One interface, two implementations:
public interface Parser {
String[] supportedSchemas();
void parse(String s);
}
public class NoopParserStaticArray implements Parser {
private static final String[] EMPTY_STRING_ARRAY = new String[0];
@Override public String[] supportedSchemas() {
return EMPTY_STRING_ARRAY;
}
@Override public void parse(String s) {
s.codePoints().count();
}
}
public class NoopParserNewArray implements Parser {
@Override public String[] supportedSchemas() {
return new String[0];
}
@Override public void parse(String s) {
s.codePoints().count();
}
}
And the JMH benchmark:
import org.openjdk.jmh.annotations.Benchmark;
public class EmptyArrayBenchmark {
private static final Parser NOOP_PARSER_STATIC_ARRAY = new NoopParserStaticArray();
private static final Parser NOOP_PARSER_NEW_ARRAY = new NoopParserNewArray();
@Benchmark
public void staticEmptyArray() {
Parser parser = NOOP_PARSER_STATIC_ARRAY;
for (String schema : parser.supportedSchemas()) {
parser.parse(schema);
}
}
@Benchmark
public void newEmptyArray() {
Parser parser = NOOP_PARSER_NEW_ARRAY;
for (String schema : parser.supportedSchemas()) {
parser.parse(schema);
}
}
}
The result on my machine, Java 1.8.0_51 (HotSpot VM):
Benchmark Mode Cnt Score Error Units
EmptyArrayBenchmark.staticEmptyArray thrpt 60 3024653836.077 ± 37006870.221 ops/s
EmptyArrayBenchmark.newEmptyArray thrpt 60 3018798922.045 ± 33953991.627 ops/s
EmptyArrayBenchmark.noop thrpt 60 3046726348.436 ± 5802337.322 ops/s
There is no significant difference between the two approaches in this case. In fact, they are indistinguishable from the no-op case: apparently the JIT compiler recognises that the returned array is always empty and optimises the loop away entirely!
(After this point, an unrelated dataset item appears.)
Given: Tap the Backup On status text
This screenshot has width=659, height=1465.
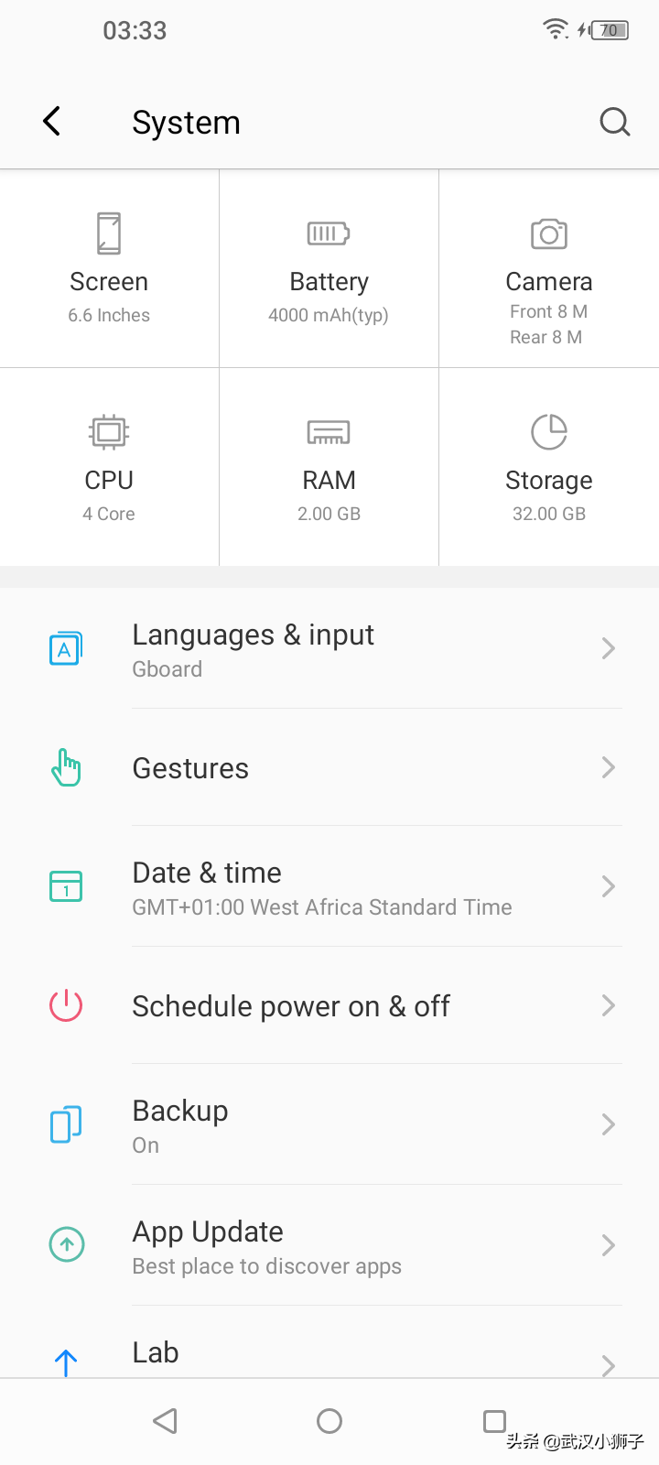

Piping parser.supportedSchemas()
into the black hole instead of looping over it, gives the static array instance approach a ~30% advantage. But they're definitely of the same magnitude:
Benchmark Mode Cnt Score Error Units
EmptyArrayBenchmark.staticEmptyArray thrpt 60 338971639.355 ± 738069.217 ops/s
EmptyArrayBenchmark.newEmptyArray thrpt 60 266936194.767 ± 411298.714 ops/s
EmptyArrayBenchmark.noop thrpt 60 3055609298.602 ± 5694730.452 ops/s
Perhaps in the end the answer is the usual "it depends". I have a hunch that in many practical scenarios, the performance benefit in factoring out the array creation is not significant.
I think it is fair to say that
then returning new String[0]
directly is fine.
Personally, I like the expressiveness and concision of return new String[0];
and not having to introduce an extra static field.
By some strange coincidence, a month after I wrote this a real performance engineer investigated the problem: see this section in Alexey Shipilёv's blog post 'Arrays of Wisdom of the Ancients':
As expected, the only effect whatsoever can be observed on a very small collection sizes, and this is only a marginal improvement over
new Foo[0]
. This improvement does not seem to justify caching the array in the grand scheme of things. As a teeny tiny micro-optimization, it might make sense in some tight code, but I wouldn’t care otherwise.
That settles it. I'll take the tick mark and dedicate it to Alexey.
I will go out on a limb and say that the performance benefit, even though using constant is much faster, is not actually relevant; because the software will likely spend a lot more time in doing other things besides returning empty arrays. If the total run-time is even hours a few extra seconds spent in creating an array does not mean much. By the same logic, memory consumption is not relevant either.
The only reason I can think of for doing this is readability.